Response of preterm infants with transient hypothyroxinaemia of prematurity to the thyrotropin-releasing hormone stimulation test is characterized by a delayed decrease in thyroid-stimulating hormone after the peak.

Abstract

We evaluated the response to the thyrotropin-releasing hormone (TRH) stimulation test in very low-birth weight (VLBW) infants to elucidate the aetiology of transient hypothyroxinaemia of prematurity (THOP). We performed TRH stimulation tests on 43 VLBW infants. Subjects were divided into two groups; a THOP group (N=11; basal TSH<15mU/L and basal FT4≤0.8ng/dL) and a non-THOP group (N=32; basal TSH<15mU/L and basal FT4>0.8ng/dL). Basal FT4 and FT3 were measured before, and TSH (0, 30, 60, 90, 120 and 180minutes) was measured after, the administration of TRH (7µg/kg). We calculated the ratio of TSH 180minutes to THS 0minute as the primary outcome. We also collected data on T3 and rT3 in this study. In both groups, TSH 30minutes values were the highest. However, the ratios of TSH 180minutes to THS 0minutes in the non-THOP group and the THOP group were (median [IQR]) 1.3 [1.0-1.7] and 3.0 [1.5-5.3] (P<.01). No significant differences were observed in T3 (1.0 [0.8-1.3] and 0.7 [0.4-0.7] ng/mL, P=.06).
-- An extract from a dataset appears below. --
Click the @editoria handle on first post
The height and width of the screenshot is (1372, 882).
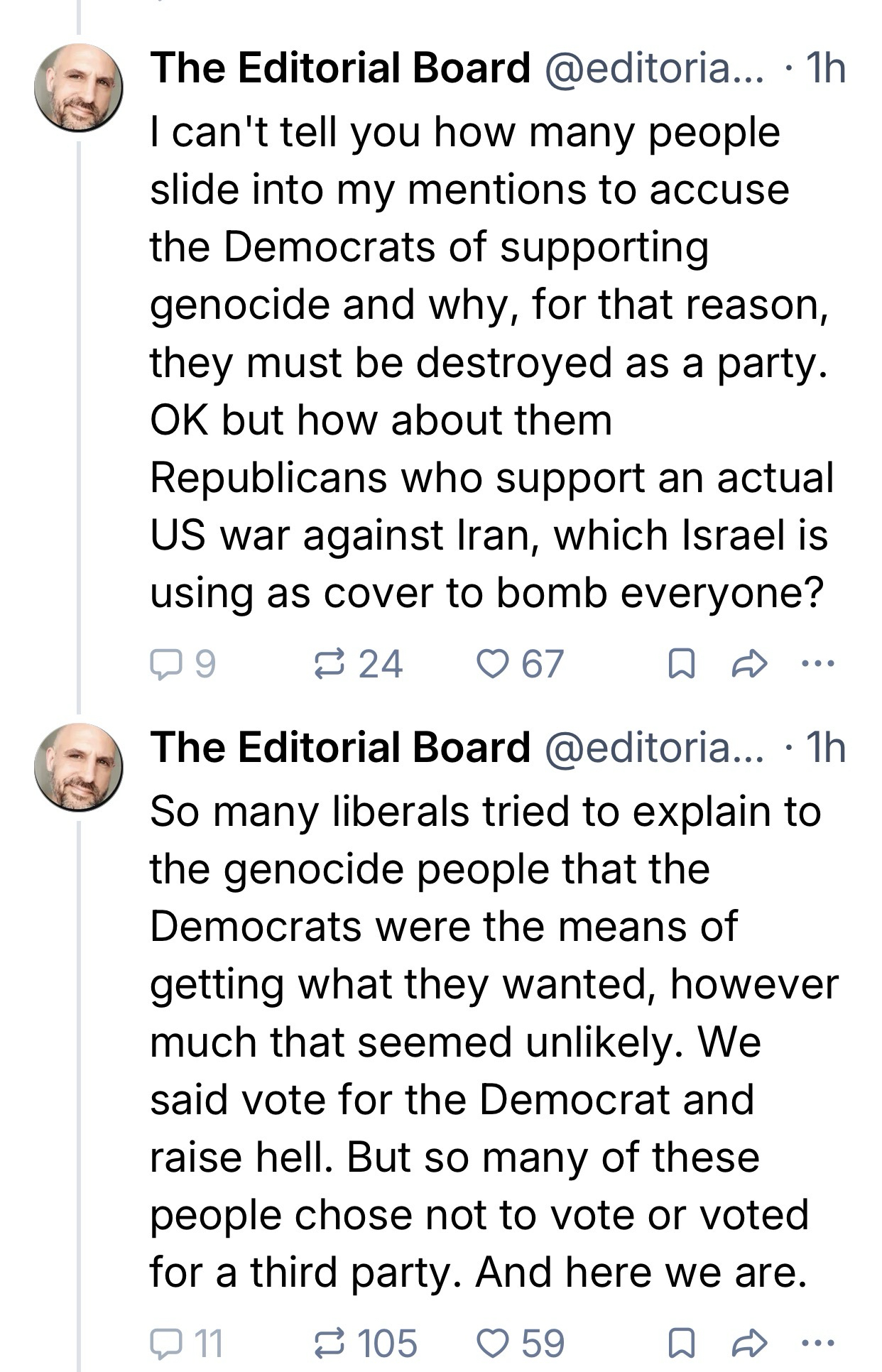(x=653, y=68)
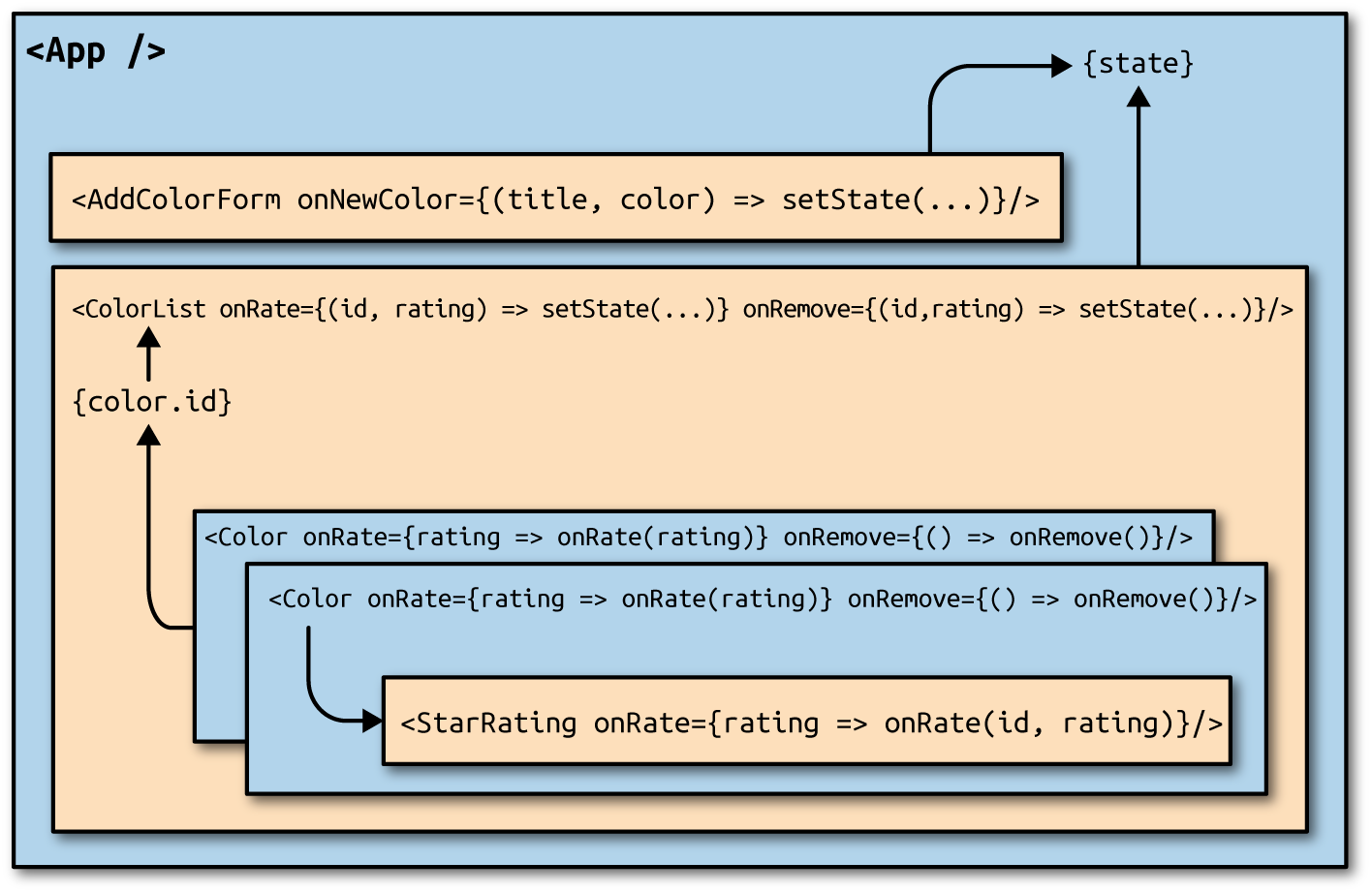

However, in the THOP group, rT3 was significantly lower than that of the non-THOP group (168.0 [148.1-197.0] and 92.9 [74.7-101.6] pg/mL, P<.01). The delayed decrease in the TSH concentration after the peak for the TRH tests and decreased levels of rT3 suggest that the main aetiology for THOP is suppression at the level of the hypothalamus, but not inactivation of peripheral thyroid hormone metabolism.